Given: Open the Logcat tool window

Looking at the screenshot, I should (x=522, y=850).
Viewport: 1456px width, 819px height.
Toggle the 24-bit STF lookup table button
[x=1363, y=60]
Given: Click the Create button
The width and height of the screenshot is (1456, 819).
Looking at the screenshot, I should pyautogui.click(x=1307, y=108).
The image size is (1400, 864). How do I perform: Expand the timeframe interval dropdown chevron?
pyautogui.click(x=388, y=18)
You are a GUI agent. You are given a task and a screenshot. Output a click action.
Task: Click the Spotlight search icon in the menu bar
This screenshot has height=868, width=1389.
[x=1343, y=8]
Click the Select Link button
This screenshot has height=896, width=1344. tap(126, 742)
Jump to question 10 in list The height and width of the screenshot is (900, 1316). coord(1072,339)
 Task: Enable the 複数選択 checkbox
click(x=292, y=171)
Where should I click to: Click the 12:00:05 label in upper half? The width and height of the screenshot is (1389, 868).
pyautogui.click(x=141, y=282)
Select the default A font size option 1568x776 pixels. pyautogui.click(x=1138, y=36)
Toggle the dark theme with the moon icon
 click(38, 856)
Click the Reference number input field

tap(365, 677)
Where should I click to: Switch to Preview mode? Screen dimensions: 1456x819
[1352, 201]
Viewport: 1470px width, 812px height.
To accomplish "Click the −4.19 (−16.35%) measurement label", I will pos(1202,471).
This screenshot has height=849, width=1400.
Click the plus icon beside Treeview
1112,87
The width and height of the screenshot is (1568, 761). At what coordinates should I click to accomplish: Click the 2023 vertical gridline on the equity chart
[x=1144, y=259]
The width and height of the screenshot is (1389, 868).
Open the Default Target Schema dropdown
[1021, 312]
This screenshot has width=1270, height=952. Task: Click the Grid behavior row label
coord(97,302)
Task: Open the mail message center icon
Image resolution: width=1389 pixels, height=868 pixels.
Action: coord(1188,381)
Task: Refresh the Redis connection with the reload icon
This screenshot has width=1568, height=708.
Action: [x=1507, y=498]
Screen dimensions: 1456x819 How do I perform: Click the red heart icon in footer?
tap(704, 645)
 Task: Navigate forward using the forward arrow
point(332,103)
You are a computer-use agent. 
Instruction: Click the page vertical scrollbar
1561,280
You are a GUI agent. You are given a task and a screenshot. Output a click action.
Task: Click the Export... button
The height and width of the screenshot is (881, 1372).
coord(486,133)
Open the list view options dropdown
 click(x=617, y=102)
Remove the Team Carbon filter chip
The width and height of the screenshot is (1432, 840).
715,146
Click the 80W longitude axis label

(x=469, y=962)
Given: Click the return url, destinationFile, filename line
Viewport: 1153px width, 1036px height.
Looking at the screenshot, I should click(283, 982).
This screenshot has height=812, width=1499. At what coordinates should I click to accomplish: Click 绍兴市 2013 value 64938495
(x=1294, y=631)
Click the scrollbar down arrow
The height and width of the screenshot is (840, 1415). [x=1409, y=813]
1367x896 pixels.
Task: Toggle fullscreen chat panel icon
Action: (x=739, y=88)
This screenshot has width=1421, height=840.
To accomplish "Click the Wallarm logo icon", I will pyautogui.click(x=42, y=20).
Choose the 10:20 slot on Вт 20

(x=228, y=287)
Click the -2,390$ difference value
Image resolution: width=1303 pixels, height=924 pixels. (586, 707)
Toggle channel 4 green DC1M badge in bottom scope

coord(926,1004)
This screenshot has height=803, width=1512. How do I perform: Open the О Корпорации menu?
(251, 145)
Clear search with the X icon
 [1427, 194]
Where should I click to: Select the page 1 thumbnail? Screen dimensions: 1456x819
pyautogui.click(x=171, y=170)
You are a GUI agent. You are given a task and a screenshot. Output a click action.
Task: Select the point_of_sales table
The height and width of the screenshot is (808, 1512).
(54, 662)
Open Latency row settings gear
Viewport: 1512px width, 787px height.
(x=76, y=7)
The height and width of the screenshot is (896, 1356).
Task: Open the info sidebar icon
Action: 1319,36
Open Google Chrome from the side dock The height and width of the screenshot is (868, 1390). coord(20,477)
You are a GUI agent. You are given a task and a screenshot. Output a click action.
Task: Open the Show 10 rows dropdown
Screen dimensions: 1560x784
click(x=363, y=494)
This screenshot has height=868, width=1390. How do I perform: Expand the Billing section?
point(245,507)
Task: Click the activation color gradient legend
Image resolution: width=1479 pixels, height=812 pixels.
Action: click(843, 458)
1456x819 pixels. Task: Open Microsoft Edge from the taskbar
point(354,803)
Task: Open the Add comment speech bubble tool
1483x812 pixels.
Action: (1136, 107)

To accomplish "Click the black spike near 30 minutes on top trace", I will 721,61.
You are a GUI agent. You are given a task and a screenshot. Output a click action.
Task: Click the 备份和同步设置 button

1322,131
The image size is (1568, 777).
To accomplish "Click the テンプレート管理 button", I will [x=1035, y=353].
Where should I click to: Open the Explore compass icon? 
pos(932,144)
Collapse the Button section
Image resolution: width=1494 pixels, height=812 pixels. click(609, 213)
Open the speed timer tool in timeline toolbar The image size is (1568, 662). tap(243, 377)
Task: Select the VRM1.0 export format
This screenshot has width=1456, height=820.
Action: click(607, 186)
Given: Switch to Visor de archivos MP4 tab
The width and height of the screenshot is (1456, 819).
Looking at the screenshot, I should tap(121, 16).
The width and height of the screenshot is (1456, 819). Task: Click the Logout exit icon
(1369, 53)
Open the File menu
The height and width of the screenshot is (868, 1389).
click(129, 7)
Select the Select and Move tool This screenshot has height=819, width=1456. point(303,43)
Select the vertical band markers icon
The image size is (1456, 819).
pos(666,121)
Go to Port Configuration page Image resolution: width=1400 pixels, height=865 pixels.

====

Line by line, copy the entries above exactly as they appear.

- [TASK SOLUTION]:
Given: Open the Logcat tool window

Looking at the screenshot, I should (x=522, y=850).
Viewport: 1456px width, 819px height.
Toggle the 24-bit STF lookup table button
[x=1363, y=60]
Given: Click the Create button
The width and height of the screenshot is (1456, 819).
Looking at the screenshot, I should pyautogui.click(x=1307, y=108).
The image size is (1400, 864). How do I perform: Expand the timeframe interval dropdown chevron?
pyautogui.click(x=388, y=18)
You are a GUI agent. You are given a task and a screenshot. Output a click action.
Task: Click the Spotlight search icon in the menu bar
This screenshot has height=868, width=1389.
[x=1343, y=8]
Click the Select Link button
This screenshot has height=896, width=1344. tap(126, 742)
Jump to question 10 in list The height and width of the screenshot is (900, 1316). coord(1072,339)
 Task: Enable the 複数選択 checkbox
click(x=292, y=171)
Where should I click to: Click the 12:00:05 label in upper half? The width and height of the screenshot is (1389, 868).
pyautogui.click(x=141, y=282)
Select the default A font size option 1568x776 pixels. pyautogui.click(x=1138, y=36)
Toggle the dark theme with the moon icon
 click(38, 856)
Click the Reference number input field

tap(365, 677)
Where should I click to: Switch to Preview mode? Screen dimensions: 1456x819
[1352, 201]
Viewport: 1470px width, 812px height.
To accomplish "Click the −4.19 (−16.35%) measurement label", I will pos(1202,471).
This screenshot has height=849, width=1400.
Click the plus icon beside Treeview
1112,87
The width and height of the screenshot is (1568, 761). At what coordinates should I click to accomplish: Click the 2023 vertical gridline on the equity chart
[x=1144, y=259]
The width and height of the screenshot is (1389, 868).
Open the Default Target Schema dropdown
[1021, 312]
This screenshot has width=1270, height=952. Task: Click the Grid behavior row label
coord(97,302)
Task: Open the mail message center icon
Image resolution: width=1389 pixels, height=868 pixels.
Action: coord(1188,381)
Task: Refresh the Redis connection with the reload icon
This screenshot has width=1568, height=708.
Action: [x=1507, y=498]
Screen dimensions: 1456x819 How do I perform: Click the red heart icon in footer?
tap(704, 645)
 Task: Navigate forward using the forward arrow
point(332,103)
You are a computer-use agent. 
Instruction: Click the page vertical scrollbar
1561,280
You are a GUI agent. You are given a task and a screenshot. Output a click action.
Task: Click the Export... button
The height and width of the screenshot is (881, 1372).
coord(486,133)
Open the list view options dropdown
 click(x=617, y=102)
Remove the Team Carbon filter chip
The width and height of the screenshot is (1432, 840).
715,146
Click the 80W longitude axis label

(x=469, y=962)
Given: Click the return url, destinationFile, filename line
Viewport: 1153px width, 1036px height.
Looking at the screenshot, I should click(283, 982).
This screenshot has height=812, width=1499. At what coordinates should I click to accomplish: Click 绍兴市 2013 value 64938495
(x=1294, y=631)
Click the scrollbar down arrow
The height and width of the screenshot is (840, 1415). [x=1409, y=813]
1367x896 pixels.
Task: Toggle fullscreen chat panel icon
Action: (x=739, y=88)
This screenshot has width=1421, height=840.
To accomplish "Click the Wallarm logo icon", I will pyautogui.click(x=42, y=20).
Choose the 10:20 slot on Вт 20

(x=228, y=287)
Click the -2,390$ difference value
Image resolution: width=1303 pixels, height=924 pixels. (586, 707)
Toggle channel 4 green DC1M badge in bottom scope

coord(926,1004)
This screenshot has height=803, width=1512. How do I perform: Open the О Корпорации menu?
(251, 145)
Clear search with the X icon
 [1427, 194]
Where should I click to: Select the page 1 thumbnail? Screen dimensions: 1456x819
pyautogui.click(x=171, y=170)
You are a GUI agent. You are given a task and a screenshot. Output a click action.
Task: Select the point_of_sales table
The height and width of the screenshot is (808, 1512).
(54, 662)
Open Latency row settings gear
Viewport: 1512px width, 787px height.
(x=76, y=7)
The height and width of the screenshot is (896, 1356).
Task: Open the info sidebar icon
Action: 1319,36
Open Google Chrome from the side dock The height and width of the screenshot is (868, 1390). coord(20,477)
You are a GUI agent. You are given a task and a screenshot. Output a click action.
Task: Open the Show 10 rows dropdown
Screen dimensions: 1560x784
click(x=363, y=494)
This screenshot has height=868, width=1390. How do I perform: Expand the Billing section?
point(245,507)
Task: Click the activation color gradient legend
Image resolution: width=1479 pixels, height=812 pixels.
Action: click(843, 458)
1456x819 pixels. Task: Open Microsoft Edge from the taskbar
point(354,803)
Task: Open the Add comment speech bubble tool
1483x812 pixels.
Action: (1136, 107)

To accomplish "Click the black spike near 30 minutes on top trace", I will 721,61.
You are a GUI agent. You are given a task and a screenshot. Output a click action.
Task: Click the 备份和同步设置 button

1322,131
The image size is (1568, 777).
To accomplish "Click the テンプレート管理 button", I will [x=1035, y=353].
Where should I click to: Open the Explore compass icon? 
pos(932,144)
Collapse the Button section
Image resolution: width=1494 pixels, height=812 pixels. click(609, 213)
Open the speed timer tool in timeline toolbar The image size is (1568, 662). tap(243, 377)
Task: Select the VRM1.0 export format
This screenshot has width=1456, height=820.
Action: click(607, 186)
Given: Switch to Visor de archivos MP4 tab
The width and height of the screenshot is (1456, 819).
Looking at the screenshot, I should tap(121, 16).
The width and height of the screenshot is (1456, 819). Task: Click the Logout exit icon
(1369, 53)
Open the File menu
The height and width of the screenshot is (868, 1389).
click(129, 7)
Select the Select and Move tool This screenshot has height=819, width=1456. point(303,43)
Select the vertical band markers icon
The image size is (1456, 819).
pos(666,121)
Go to Port Configuration page Image resolution: width=1400 pixels, height=865 pixels.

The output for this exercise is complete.